_TESTO DI PARTENZA_.

Non c'è dubbio che, con queste teorie e pratiche, hanno del tutto
misconosciuto l'autentica connessione tra il vecchio ed il nuovo testamento: s'è dimenticato che questo mondo non è il regno di Dio e che "il Santo di Dio" (Gv
6,69) continua ad esistere in contraddizione a questo mondo; che abbiamo bisogno
di purificazione prima di accostarci a lui; che il profano, anche dopo la morte
e la resurrezione di Gesù, non è riuscito a trasformarsi nel "santo". Il Risorto
è apparso, ma a quelli il cui il cuore era ben disposto verso di Lui, al Santo;
non si è manifestato a tutti. È in questo modo che un nuovo spazio è stato aperto
per la religione a cui tutti noi ora dobbiamo sottometterci; questa religione
che consiste nell'accostarci alla famiglia del Risorto, ai cui piedi le donne si
prostravano e lo adoravano. Non intendo ora sviluppare ulteriormente questo
aspetto; mi limito sinteticamente a questa conclusione: dobbiamo riacquistare la
dimensione del sacro nella liturgia. La liturgia non è una festa; non è una
riunione con scopo di passare dei momenti sereni. Non importa assolutamente che
il parroco si scervelli per farsi venire in mente chissà quali idee o novità
ricche di immaginazione. La liturgia è ciò che fa sì che il Dio Tre volte Santo
sia presente fra noi; è il roveto ardente; è l'alleanza di Dio con l'uomo in
Gesù Cristo, che è morto e di nuovo è tornato alla vita. La grandezza della
liturgia non sta nel fatto che essa offre un intrattenimento interessante, ma
nel rendere tangibile il Totalmente Altro, che noi [da soli] non siamo capaci di
evocare. Viene perché vuole. In altre parole, l'essenziale nella liturgia è il
mistero, che è realizzato nel ritualità comune della Chiesa; tutto il resto lo
sminuisce. Alcuni cercano di sperimentarlo secondo una moda vivace, e si trovano
ingannati: quando il mistero è trasformato nella distrazione, quando l'attore
principale nella liturgia non è il Dio vivente ma il prete o l'animatore
liturgico.

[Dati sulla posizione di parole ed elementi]
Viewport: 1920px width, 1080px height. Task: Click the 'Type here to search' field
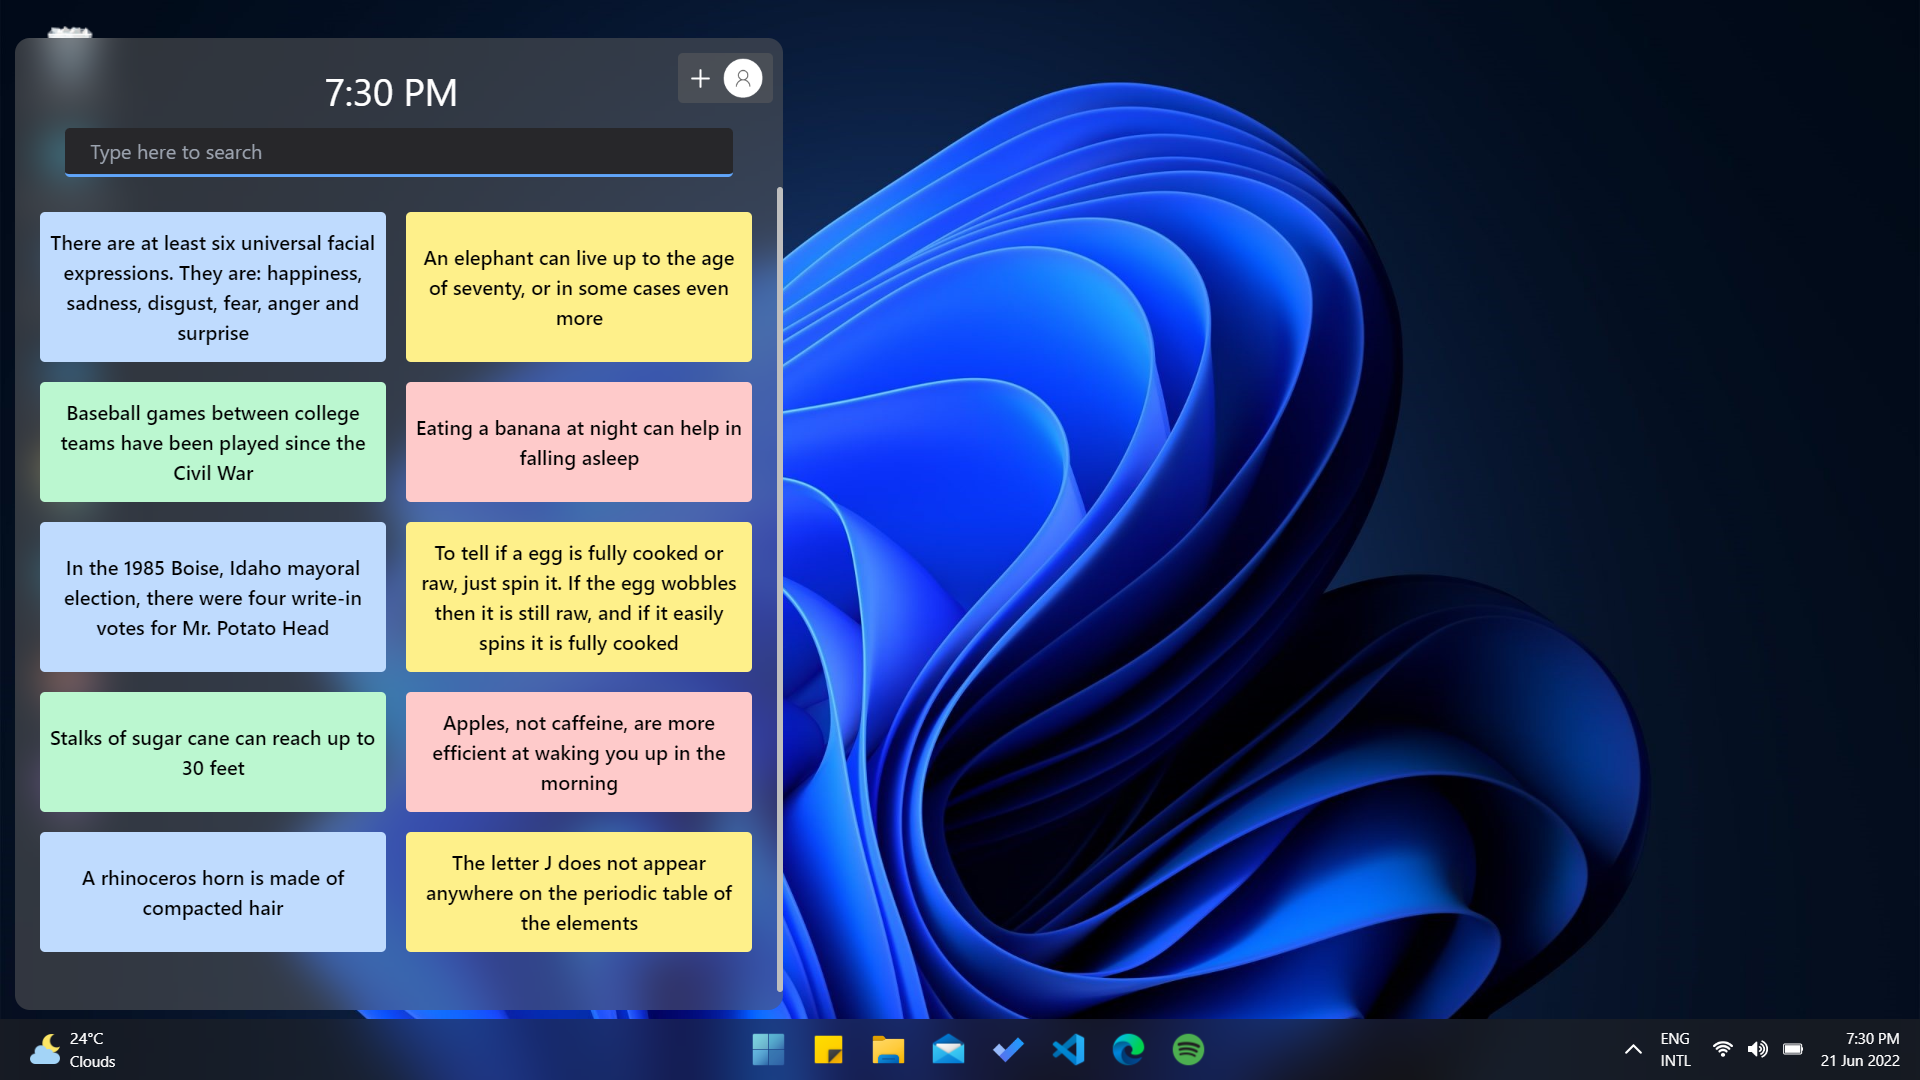pyautogui.click(x=398, y=152)
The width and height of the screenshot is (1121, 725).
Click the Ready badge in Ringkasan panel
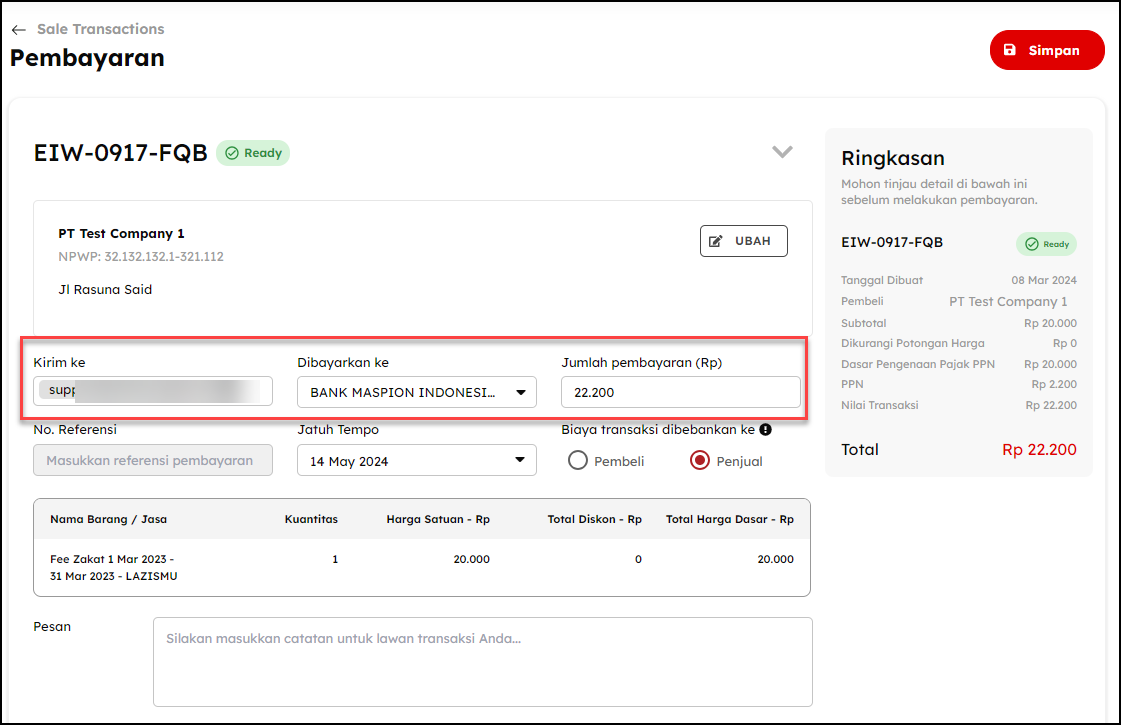click(1046, 244)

_COSA FARE_. Nel testo sulla liturgia, perché quelli che «cercano di sperimentarlo secondo una moda vivace» si trovano ingannati? Rispondi in una-tre frasi.

_SOLUZIONE SCRITTA_. Si trovano ingannati perché in quel caso il mistero viene trasformato in distrazione. L'attore principale della liturgia non è più il Dio vivente, ma il prete o l'animatore liturgico.